Treatment options for CS:⁶

• Eye drops: Used as the first line of defence in less progressed forms of CS. Eye drops are able to reduce fluid production
• Laser treatment: In more advanced cases, it is an option to help drain fluid from the anterior chamber. Thus, it reduces pressure within the eye
• Surgery: As a last treatment option, if eye drops and laser treatment fail, operations are available, such as:
  • Trabeculectomy
  • Tube implants

As CS is an incurable and lifelong condition, regular follow-ups are essential for patients diagnosed with CS at any stage. The nature of the disease is meticulous, with many patients unable to notice signs of CS until more serious symptoms later in the disease. In turn, regular check-ups and pressure measurements are essential to control the disease and prevent vision loss.  

Living with chandler's ssyndrome

As a patient, when being diagnosed with CS, it is natural to feel worried - it's in our nature. However, what many patients don't know is that CS is a manageable condition. Many patients are able to control the condition with appropriate medical treatment.

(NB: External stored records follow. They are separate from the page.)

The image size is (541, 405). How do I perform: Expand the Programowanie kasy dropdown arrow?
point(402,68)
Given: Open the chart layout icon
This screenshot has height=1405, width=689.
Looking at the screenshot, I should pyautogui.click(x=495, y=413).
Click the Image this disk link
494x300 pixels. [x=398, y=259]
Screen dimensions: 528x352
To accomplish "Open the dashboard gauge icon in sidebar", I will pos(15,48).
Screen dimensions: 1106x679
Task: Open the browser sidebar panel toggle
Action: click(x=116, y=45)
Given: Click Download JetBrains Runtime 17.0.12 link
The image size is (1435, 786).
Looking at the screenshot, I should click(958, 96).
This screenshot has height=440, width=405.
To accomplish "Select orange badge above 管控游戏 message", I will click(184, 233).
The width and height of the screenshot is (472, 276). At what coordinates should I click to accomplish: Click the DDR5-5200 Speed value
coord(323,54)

Here are some tips for living with CS:²

• Attend regular appointments
• Follow the advised treatment options, i.e., medications and prescriptions
• See a doctor if you suspect any changes/ new symptoms
• Keep healthy as a whole: Your eye health can be affected by other conditions, for example, high blood pressure and diabetes. In turn, make sure to lead a healthy overall lifestyle (e.g., exercise and eating habits) to minimise this risk

 Conclusion

While Chandler’s Syndrome (CS) is a rare and progressive disease, life with CS is manageable when patients are diagnosed early and correct treatment is provided. Gonioscopy offers a highly detailed, painless, and rapid physical examination, allowing doctors to inspect the eye for changes, such as abnormal corneal cells, specifically those that affect the anterior chamber angle, and compare them with those of healthy cells. When abnormal corneal cells are observed in this area, doctors are able to define the stage of the disease and predict the risk of glaucoma, one of the most concerning advanced symptoms of CS. In turn, gonioscopy is able to allow for early detection and prediction of glaucoma, helping doctors and patients make informed decisions about the most appropriate treatment options to ease symptoms and protect their vision.